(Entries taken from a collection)
•••
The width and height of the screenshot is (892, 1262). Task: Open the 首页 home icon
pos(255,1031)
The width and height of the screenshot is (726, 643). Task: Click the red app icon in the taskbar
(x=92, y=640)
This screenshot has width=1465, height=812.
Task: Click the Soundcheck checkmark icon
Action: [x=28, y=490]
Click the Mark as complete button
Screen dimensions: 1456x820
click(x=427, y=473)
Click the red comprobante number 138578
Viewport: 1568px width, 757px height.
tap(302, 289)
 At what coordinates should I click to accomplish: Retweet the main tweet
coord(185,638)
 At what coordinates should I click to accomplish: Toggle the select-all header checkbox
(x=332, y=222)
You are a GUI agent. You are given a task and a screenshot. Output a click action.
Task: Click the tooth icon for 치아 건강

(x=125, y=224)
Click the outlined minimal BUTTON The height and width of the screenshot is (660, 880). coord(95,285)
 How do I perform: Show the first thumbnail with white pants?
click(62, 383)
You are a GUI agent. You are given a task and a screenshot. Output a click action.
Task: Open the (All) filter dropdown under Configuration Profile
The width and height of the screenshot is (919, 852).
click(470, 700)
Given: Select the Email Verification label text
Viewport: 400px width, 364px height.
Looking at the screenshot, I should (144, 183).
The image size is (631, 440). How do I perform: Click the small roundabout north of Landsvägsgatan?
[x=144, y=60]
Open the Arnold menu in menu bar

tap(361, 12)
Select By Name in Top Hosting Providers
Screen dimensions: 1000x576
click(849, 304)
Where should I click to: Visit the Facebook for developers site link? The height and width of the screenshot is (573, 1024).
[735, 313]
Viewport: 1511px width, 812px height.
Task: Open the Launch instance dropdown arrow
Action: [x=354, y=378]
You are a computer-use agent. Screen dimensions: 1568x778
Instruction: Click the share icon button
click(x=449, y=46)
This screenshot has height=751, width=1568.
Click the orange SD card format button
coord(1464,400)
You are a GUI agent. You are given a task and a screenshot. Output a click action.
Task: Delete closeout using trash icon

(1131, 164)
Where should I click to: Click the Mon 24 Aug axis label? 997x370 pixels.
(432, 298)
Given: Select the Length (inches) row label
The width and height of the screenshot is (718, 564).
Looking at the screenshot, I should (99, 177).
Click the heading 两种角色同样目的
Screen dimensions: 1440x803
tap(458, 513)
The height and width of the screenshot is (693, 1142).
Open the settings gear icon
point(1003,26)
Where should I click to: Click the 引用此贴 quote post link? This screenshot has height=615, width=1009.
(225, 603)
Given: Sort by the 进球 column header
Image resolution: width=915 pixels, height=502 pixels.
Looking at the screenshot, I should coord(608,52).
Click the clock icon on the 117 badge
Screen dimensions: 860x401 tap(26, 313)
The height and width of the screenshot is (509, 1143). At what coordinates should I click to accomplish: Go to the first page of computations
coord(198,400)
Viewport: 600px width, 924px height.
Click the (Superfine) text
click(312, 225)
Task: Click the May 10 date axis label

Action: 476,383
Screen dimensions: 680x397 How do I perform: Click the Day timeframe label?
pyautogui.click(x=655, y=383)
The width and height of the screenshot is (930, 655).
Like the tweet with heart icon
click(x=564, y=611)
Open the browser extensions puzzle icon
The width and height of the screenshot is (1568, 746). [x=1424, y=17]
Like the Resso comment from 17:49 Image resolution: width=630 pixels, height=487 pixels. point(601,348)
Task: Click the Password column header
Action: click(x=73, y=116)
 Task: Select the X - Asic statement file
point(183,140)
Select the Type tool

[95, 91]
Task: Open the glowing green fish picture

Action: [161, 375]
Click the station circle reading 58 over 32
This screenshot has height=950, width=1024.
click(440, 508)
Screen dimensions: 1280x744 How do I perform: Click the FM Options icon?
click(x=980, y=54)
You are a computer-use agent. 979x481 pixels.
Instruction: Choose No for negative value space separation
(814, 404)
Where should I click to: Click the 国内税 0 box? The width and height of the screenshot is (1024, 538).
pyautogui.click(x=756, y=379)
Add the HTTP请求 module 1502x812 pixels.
•••
## WHAT TO PRODUCE
Output every line above without altering anything.

## RESULT BELOW
The width and height of the screenshot is (892, 1262). Task: Open the 首页 home icon
pos(255,1031)
The width and height of the screenshot is (726, 643). Task: Click the red app icon in the taskbar
(x=92, y=640)
This screenshot has width=1465, height=812.
Task: Click the Soundcheck checkmark icon
Action: [x=28, y=490]
Click the Mark as complete button
Screen dimensions: 1456x820
click(x=427, y=473)
Click the red comprobante number 138578
Viewport: 1568px width, 757px height.
tap(302, 289)
 At what coordinates should I click to accomplish: Retweet the main tweet
coord(185,638)
 At what coordinates should I click to accomplish: Toggle the select-all header checkbox
(x=332, y=222)
You are a GUI agent. You are given a task and a screenshot. Output a click action.
Task: Click the tooth icon for 치아 건강

(x=125, y=224)
Click the outlined minimal BUTTON The height and width of the screenshot is (660, 880). coord(95,285)
 How do I perform: Show the first thumbnail with white pants?
click(62, 383)
You are a GUI agent. You are given a task and a screenshot. Output a click action.
Task: Open the (All) filter dropdown under Configuration Profile
The width and height of the screenshot is (919, 852).
click(470, 700)
Given: Select the Email Verification label text
Viewport: 400px width, 364px height.
Looking at the screenshot, I should (144, 183).
The image size is (631, 440). How do I perform: Click the small roundabout north of Landsvägsgatan?
[x=144, y=60]
Open the Arnold menu in menu bar

tap(361, 12)
Select By Name in Top Hosting Providers
Screen dimensions: 1000x576
click(849, 304)
Where should I click to: Visit the Facebook for developers site link? The height and width of the screenshot is (573, 1024).
[735, 313]
Viewport: 1511px width, 812px height.
Task: Open the Launch instance dropdown arrow
Action: [x=354, y=378]
You are a computer-use agent. Screen dimensions: 1568x778
Instruction: Click the share icon button
click(x=449, y=46)
This screenshot has height=751, width=1568.
Click the orange SD card format button
coord(1464,400)
You are a GUI agent. You are given a task and a screenshot. Output a click action.
Task: Delete closeout using trash icon

(1131, 164)
Where should I click to: Click the Mon 24 Aug axis label? 997x370 pixels.
(432, 298)
Given: Select the Length (inches) row label
The width and height of the screenshot is (718, 564).
Looking at the screenshot, I should (99, 177).
Click the heading 两种角色同样目的
Screen dimensions: 1440x803
tap(458, 513)
The height and width of the screenshot is (693, 1142).
Open the settings gear icon
point(1003,26)
Where should I click to: Click the 引用此贴 quote post link? This screenshot has height=615, width=1009.
(225, 603)
Given: Sort by the 进球 column header
Image resolution: width=915 pixels, height=502 pixels.
Looking at the screenshot, I should coord(608,52).
Click the clock icon on the 117 badge
Screen dimensions: 860x401 tap(26, 313)
The height and width of the screenshot is (509, 1143). At what coordinates should I click to accomplish: Go to the first page of computations
coord(198,400)
Viewport: 600px width, 924px height.
Click the (Superfine) text
click(312, 225)
Task: Click the May 10 date axis label

Action: 476,383
Screen dimensions: 680x397 How do I perform: Click the Day timeframe label?
pyautogui.click(x=655, y=383)
The width and height of the screenshot is (930, 655).
Like the tweet with heart icon
click(x=564, y=611)
Open the browser extensions puzzle icon
The width and height of the screenshot is (1568, 746). [x=1424, y=17]
Like the Resso comment from 17:49 Image resolution: width=630 pixels, height=487 pixels. point(601,348)
Task: Click the Password column header
Action: click(x=73, y=116)
 Task: Select the X - Asic statement file
point(183,140)
Select the Type tool

[95, 91]
Task: Open the glowing green fish picture

Action: [161, 375]
Click the station circle reading 58 over 32
This screenshot has height=950, width=1024.
click(440, 508)
Screen dimensions: 1280x744 How do I perform: Click the FM Options icon?
click(x=980, y=54)
You are a computer-use agent. 979x481 pixels.
Instruction: Choose No for negative value space separation
(814, 404)
Where should I click to: Click the 国内税 0 box? The width and height of the screenshot is (1024, 538).
pyautogui.click(x=756, y=379)
Add the HTTP请求 module 1502x812 pixels.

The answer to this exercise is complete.